# About this exercise
Lines holding the string "computer" in the listing below are to be copied.

##### Listed entries

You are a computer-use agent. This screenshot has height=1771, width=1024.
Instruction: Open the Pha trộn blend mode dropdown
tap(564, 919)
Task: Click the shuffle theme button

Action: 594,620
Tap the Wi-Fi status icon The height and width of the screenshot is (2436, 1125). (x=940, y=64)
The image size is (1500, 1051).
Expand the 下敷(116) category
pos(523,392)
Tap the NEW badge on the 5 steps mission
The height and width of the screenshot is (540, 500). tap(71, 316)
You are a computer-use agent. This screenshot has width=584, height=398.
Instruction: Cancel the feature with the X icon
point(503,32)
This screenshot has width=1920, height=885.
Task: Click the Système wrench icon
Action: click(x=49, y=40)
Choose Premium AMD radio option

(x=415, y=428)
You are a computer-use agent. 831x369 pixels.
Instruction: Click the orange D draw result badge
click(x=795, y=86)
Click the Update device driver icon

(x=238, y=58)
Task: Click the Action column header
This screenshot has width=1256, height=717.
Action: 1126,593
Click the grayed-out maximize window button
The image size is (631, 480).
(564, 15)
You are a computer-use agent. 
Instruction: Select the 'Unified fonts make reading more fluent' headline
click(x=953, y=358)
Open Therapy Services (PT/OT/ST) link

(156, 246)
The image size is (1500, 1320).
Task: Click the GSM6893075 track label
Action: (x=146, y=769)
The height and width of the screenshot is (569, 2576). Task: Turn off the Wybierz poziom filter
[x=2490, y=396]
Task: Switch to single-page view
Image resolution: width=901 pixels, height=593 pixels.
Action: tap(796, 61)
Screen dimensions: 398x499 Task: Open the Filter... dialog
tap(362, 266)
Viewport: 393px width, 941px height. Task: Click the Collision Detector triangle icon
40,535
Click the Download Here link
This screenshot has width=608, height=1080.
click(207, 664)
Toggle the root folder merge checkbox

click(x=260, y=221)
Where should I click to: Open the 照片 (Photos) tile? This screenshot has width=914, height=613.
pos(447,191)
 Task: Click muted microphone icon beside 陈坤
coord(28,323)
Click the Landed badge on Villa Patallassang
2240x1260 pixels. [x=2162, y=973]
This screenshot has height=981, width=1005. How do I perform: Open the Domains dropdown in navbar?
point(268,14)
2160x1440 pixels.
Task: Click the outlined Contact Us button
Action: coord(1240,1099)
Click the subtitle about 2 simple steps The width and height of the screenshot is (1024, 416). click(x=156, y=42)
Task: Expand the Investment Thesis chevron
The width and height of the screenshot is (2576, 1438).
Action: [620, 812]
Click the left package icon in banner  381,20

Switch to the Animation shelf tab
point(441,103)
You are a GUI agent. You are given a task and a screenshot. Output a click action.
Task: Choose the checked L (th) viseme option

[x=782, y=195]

##########

# Written solution
You are a computer-use agent. This screenshot has height=1771, width=1024.
You are a computer-use agent. This screenshot has width=584, height=398.
You are a computer-use agent. 831x369 pixels.
You are a computer-use agent. 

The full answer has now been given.